Text shown
Ukraine is an anti-Russian project

As a state, Ukraine is an Anti-Russia. Ukraine cannot be anything but an Anti-Russia.

Disproof

This is recurring pro-Kremlin disinformation conspiracy narrative about Ukraine and an anti-Russian project, questioning the statehood of Ukraine: similar cases here and here. Ukraine is a sovereign nation-state, not an anti-Russian project. In 1991, Ukraine gained its independence from the Soviet Union.The Declaration of State Sovereignty of Ukraine was adopted on 16 July 1990. Ukraine is recognised in international law as a sovereign nation state, with its own flag, nationality, language etc. Ukraine is a sovereign and independent state with a democratically-elected president and parliament. The EU and the US support the democratic development of Ukraine in accordance with the UN Charter’s principles of non-interference into internal affairs and respect towards territorial integrity and political independence. After the collapse of the Soviet Union, Ukraine and Russia established diplomatic relations and signed a number of important treaties. On 31 May 1997 the countries signed a comprehensive Friendship Treaty. As a result, Russia recognised Ukrainian sovereignty and territorial integrity. It also recognised that Crimea belongs to Ukraine. Together with the Friendship Treaty, Ukraine and Russia signed the Partition Treaty on the Black Sea Fleet. The countries divided the former Soviet Union Black Sea Fleet stationed in Sevastopol. Ukraine also allowed the deployment of the Russian Black Sea Fleet in the Sevastopol naval base until 2017. On 24 April 2010 the Kharkiv Pact was signed prolonging the initial agreement until 2042. In March 2014, after the annexation of Crimea, Russian Duma voted for the denunciation of the Partition Treaty and the Kharkiv Pact. In December 2018, after Russia illegally ceased Ukrainian ships and their crew in the Kerch strait, Ukraine unilaterally denounced the Friendship Treaty with Russia. Both Ukraine and Russia were the founding countries of the CIS (Commonwealth of Independent States), a free association formed by 12 former Soviet republics (except Latvia, Estonia, and Lithuania). Ukraine ceased to participate in CIS from 2014 after the annexation of Crimea by Russia and its occupation of Donbas. In 2018, Ukraine withdrew from all statutory bodies of CIS.

NATO invents a "Russian threat" to expand its presence near Russia

NATO invents a “Russian threat” to expand its presence near Russia. Moscow has repeatedly remarked that NATO states would invent a “Russian threat” to expand their presence near the Russian Federation.

Disproof

Recurring pro-Kremlin disinformation narrative claiming that the “Russian threat” is a false idea created and spread by NATO to encircle and weaken Russia. In fact, NATO is not a threat to Russia. NATO is a defensive alliance. Its purpose is to protect the member states. NATO's exercises and military deployments are not directed against Russia – nor any other country. However, in March 2014, in response to Russia's aggressive actions against Ukraine, NATO suspended practical cooperation with Russia. NATO does not seek confrontation, but it cannot ignore Russia breaking international rules, undermining stability and security. See more for NATO's response to the crisis in Ukraine and security concerns in Central and Eastern Europe here. For similar cases, see here and here.

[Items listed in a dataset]
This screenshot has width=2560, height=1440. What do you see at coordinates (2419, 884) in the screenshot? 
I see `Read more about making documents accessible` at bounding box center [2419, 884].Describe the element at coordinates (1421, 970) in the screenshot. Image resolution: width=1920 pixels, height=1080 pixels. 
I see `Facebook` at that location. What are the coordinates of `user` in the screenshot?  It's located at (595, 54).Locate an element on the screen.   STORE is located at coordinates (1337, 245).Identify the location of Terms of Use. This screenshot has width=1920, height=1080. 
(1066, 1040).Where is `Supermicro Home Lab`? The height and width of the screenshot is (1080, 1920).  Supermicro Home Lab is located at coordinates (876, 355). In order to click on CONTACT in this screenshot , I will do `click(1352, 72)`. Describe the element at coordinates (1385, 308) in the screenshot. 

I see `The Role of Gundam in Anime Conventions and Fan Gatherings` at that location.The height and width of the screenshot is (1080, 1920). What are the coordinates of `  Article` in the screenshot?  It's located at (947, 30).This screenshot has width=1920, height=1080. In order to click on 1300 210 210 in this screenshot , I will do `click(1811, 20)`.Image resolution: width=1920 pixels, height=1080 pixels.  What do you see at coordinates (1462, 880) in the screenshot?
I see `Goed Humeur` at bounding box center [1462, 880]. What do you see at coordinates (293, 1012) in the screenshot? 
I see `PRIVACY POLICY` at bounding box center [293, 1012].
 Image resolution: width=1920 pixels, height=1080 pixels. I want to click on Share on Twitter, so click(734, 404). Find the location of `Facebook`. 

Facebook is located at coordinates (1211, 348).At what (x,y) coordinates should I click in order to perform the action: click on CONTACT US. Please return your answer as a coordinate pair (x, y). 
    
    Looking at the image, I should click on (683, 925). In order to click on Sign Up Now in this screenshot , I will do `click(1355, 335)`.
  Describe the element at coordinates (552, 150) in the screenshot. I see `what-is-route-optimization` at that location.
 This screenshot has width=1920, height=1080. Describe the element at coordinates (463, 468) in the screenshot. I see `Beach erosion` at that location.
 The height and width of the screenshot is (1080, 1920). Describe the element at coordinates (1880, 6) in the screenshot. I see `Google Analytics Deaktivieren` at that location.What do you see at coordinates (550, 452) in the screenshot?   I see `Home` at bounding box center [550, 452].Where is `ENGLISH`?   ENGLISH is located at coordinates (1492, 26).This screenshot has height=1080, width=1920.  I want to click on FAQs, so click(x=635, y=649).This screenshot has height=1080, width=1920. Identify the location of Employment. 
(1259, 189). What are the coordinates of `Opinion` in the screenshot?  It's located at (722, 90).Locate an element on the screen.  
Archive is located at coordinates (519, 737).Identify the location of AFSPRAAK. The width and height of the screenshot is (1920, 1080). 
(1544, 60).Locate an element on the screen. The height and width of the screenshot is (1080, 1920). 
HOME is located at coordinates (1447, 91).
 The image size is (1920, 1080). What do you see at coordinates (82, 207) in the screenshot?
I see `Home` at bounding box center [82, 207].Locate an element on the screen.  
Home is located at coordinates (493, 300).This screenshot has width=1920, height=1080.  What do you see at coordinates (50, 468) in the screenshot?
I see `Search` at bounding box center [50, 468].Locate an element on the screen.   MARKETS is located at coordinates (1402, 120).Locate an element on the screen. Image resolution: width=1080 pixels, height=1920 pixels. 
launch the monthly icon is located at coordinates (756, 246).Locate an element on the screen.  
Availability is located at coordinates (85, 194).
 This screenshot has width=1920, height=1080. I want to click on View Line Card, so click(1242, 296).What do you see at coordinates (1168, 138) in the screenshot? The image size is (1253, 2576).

Problem to work on
List every agreement between Ukraine and Russia that the text on pro-Kremlin disinformation claims names.

The answer
- Friendship Treaty
- Partition Treaty on the Black Sea Fleet
- Kharkiv Pact